Witam
i łączę się z Wami w bólu
, oczywiście bólu kregosłupa
, bo pewnie wszyscy w sobotę ryli w ogrodzie i dzisiaj sie regenerują..
Ja też wczoraj zajmowałem się sprawami przyziemnymi tzn plewiłem w pozycji nakolanowej.Chwasty rosną na potęge, mniszki zaczęły kwitnąć.W dodatku
wyjątkowo wczesnie zaczął wyłazić Mój najwiekszy wróg czyli powój.Cały dzień w ogrodzie z przerwą na Bundesligę.Dodatkowo nawiezione róże, RH i piwonie.
Coś tam poprzesadzałem i dzień minął.Dzisiaj niedziela, a Ja w tym dniu odpoczywam.
Zuzanno Z Moich posłonków tylko jeden wykazuje jakieś oznaki życia.Przyciąłem, wykopałem i wsadziłem z powrotem.Ot naiwny.Ja o żadnej zmowie nic nie wiem.
Ewciu Sieriko w Przyszłym tygodniu czekam na pierwsze floksy.Coś ponad 20 szt.Co do maka- to on prosto z ogrodniczego
Wiesiu,Elu,Halinko Za życzenia dziękuję.
MiłkoCzłowiek mieszka tu całe życie i ciągle odkrywa coś nowego.Ja w tych skałkach byłem pierwszy raz.Może dlatego, ze są one po drugie stronie Gór.Takich szpalerków szafirkowych mam kilka.Chyba aż za dużo.
Beatko Pewnie już wiesz skąd ten mak pochodzi.
Mam też inny, który się strasznie rozrasta i właśnie go wczoraj przesadzałem.
Zlot w Kudowie -czemu nie.Majówka zapowiada się całkiem ciekawie - co drugi dzień do pracy
Danusiu Królowo Pierwiosnków.To są właśnie prymulki, które wyhodowałem z nasion.
Żanetko No właśnie trochę już mam tych szafirków za dużo.One się mnożą jak króliki.
Rozalko Floksy przezimowały dobrze.Na razie nie robiłem inwentaryzacji, ale chyba nic nie ubyło.Floksy kupiłem u Naszej Mireczki.Zamówiłem też kilkanaście w Szkółce "Magda".Więjcej na ten temat jak już je dostanę.Ja Kwanso przesadziłem i widzę, że wyłażą 3.W tym roku na pewno zakwitnie.
Ewko rajska Mi te szafirki już bokiem wychodzą,Oczywiście nie wiosną
Fotek nie zrobiłem.To może chociaż legenda.
Pewnego razu, wysoko w górach zobaczył Duch Gór samotną kobietę, która zbierała zioła. Zmienił więc swoją postać w myśliwego i zbliżył się do niej.
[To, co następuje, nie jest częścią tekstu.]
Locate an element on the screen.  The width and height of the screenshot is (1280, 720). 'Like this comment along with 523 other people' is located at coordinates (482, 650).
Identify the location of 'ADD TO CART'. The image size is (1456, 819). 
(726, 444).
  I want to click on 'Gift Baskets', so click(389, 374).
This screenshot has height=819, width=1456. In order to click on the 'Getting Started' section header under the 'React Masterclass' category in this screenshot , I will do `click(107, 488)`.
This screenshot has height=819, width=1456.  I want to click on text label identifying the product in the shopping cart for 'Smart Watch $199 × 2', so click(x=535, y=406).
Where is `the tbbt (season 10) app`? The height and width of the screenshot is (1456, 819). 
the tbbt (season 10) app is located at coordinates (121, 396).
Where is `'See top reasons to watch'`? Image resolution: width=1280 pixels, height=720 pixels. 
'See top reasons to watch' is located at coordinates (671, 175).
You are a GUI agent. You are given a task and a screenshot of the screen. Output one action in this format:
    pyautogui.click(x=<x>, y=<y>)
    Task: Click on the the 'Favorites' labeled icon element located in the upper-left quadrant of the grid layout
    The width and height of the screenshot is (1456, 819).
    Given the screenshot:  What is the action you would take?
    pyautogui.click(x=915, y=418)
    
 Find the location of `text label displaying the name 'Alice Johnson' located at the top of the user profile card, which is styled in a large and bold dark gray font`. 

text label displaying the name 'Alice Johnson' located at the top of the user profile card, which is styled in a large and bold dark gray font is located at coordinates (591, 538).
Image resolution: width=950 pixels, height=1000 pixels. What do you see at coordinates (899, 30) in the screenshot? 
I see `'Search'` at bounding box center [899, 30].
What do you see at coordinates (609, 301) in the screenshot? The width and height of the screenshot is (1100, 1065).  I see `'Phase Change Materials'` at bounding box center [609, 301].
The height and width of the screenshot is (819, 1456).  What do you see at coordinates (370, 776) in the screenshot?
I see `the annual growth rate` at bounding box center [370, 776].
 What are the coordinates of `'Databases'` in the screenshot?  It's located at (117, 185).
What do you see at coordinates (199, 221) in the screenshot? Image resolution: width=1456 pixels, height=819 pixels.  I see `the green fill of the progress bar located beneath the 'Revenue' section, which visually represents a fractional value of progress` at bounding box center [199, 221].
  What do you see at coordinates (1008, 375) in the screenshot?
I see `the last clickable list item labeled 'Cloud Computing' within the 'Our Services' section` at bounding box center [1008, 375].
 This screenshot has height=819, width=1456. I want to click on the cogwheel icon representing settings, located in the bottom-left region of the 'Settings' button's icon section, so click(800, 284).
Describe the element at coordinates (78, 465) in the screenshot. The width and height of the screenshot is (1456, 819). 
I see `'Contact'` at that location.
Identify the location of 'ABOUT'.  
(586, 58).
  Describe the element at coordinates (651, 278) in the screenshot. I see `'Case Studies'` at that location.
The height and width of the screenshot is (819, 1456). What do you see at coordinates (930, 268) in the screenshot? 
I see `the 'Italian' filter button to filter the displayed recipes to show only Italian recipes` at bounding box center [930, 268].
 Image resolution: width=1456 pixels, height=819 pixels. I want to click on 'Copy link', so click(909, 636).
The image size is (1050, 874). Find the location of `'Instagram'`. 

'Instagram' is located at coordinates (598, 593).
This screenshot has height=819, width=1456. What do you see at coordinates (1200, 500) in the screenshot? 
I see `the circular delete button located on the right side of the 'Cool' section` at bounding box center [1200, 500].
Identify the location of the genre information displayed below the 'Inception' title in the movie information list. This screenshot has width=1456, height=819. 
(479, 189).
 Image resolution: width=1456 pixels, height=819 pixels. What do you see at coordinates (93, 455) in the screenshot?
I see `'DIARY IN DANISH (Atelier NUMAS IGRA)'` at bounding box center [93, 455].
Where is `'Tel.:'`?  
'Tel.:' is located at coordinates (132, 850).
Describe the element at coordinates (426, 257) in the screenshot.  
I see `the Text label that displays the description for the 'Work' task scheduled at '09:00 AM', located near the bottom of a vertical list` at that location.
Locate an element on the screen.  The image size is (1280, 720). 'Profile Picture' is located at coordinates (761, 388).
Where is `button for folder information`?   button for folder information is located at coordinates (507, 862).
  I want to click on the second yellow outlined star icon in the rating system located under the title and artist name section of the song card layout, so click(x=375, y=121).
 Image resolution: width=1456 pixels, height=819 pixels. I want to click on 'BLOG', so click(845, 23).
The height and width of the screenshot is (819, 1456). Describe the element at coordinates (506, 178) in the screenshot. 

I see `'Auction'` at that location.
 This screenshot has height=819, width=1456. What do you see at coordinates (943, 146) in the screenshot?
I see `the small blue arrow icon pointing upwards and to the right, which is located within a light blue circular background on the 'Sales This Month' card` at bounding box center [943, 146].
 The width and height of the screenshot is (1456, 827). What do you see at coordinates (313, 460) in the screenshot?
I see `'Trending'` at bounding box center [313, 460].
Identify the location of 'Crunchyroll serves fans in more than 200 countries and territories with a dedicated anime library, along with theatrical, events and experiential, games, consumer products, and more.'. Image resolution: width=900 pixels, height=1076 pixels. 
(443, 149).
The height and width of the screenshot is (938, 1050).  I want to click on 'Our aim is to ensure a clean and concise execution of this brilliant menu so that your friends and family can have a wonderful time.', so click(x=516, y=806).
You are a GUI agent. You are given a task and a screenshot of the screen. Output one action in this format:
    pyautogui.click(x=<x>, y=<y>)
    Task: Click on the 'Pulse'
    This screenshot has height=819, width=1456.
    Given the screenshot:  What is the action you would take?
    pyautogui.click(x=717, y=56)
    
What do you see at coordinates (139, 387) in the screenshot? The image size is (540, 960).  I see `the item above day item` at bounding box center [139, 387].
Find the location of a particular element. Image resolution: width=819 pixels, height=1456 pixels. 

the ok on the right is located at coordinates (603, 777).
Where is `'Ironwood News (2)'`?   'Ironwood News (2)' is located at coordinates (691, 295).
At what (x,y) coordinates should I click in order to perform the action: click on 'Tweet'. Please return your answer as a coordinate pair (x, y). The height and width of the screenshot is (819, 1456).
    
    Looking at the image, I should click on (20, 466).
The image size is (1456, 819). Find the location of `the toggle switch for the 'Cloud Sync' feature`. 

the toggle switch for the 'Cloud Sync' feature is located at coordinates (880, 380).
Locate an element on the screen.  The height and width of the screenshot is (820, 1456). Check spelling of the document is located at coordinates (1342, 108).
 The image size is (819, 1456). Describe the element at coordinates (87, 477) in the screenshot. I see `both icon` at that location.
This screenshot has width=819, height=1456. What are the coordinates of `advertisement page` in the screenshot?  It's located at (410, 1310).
Kobieta bardzo ucieszyła się na jego widok, bo właśnie zgubiła drogę i nie wiedział jak dostać się z powrotem w dolinę i do miasta. Bardzo jej się śpieszyło, bo w małej chatce zostały głodne dzieci, a jeszcze musiała nazbierane zioła sprzedać.
Myśliwy kazał jej wyrzucić zioła i zabrał ją do krzaka, którego liśćmi kazał jej napełnić koszyk, mówiąc jej, że będą one miały na dole większą wartość niż korzenie i zioła. Kobieta bardzo się opierała, ale uległa nieznajomemu i zrobiła tak jak jej nakazał. Po drodze jednak wyrzuciła, nieprzydatne jej zdaniem do niczego, liście, i zmartwiona wróciła do domu. Tam okazało się, że na dnie kosza pozostało kilka listków, które teraz zmieniły się w złote dukaty. Uradowała się tym i natychmiast kupiła jedzenie dla dzieci, a potem pobiegła w góry, aby odnaleźć miejsce, w którym wysypała liście. Niestety nie znalazła już go, a i krzak z cudownymi liśćmi zniknął gdzieś bezpowrotnie.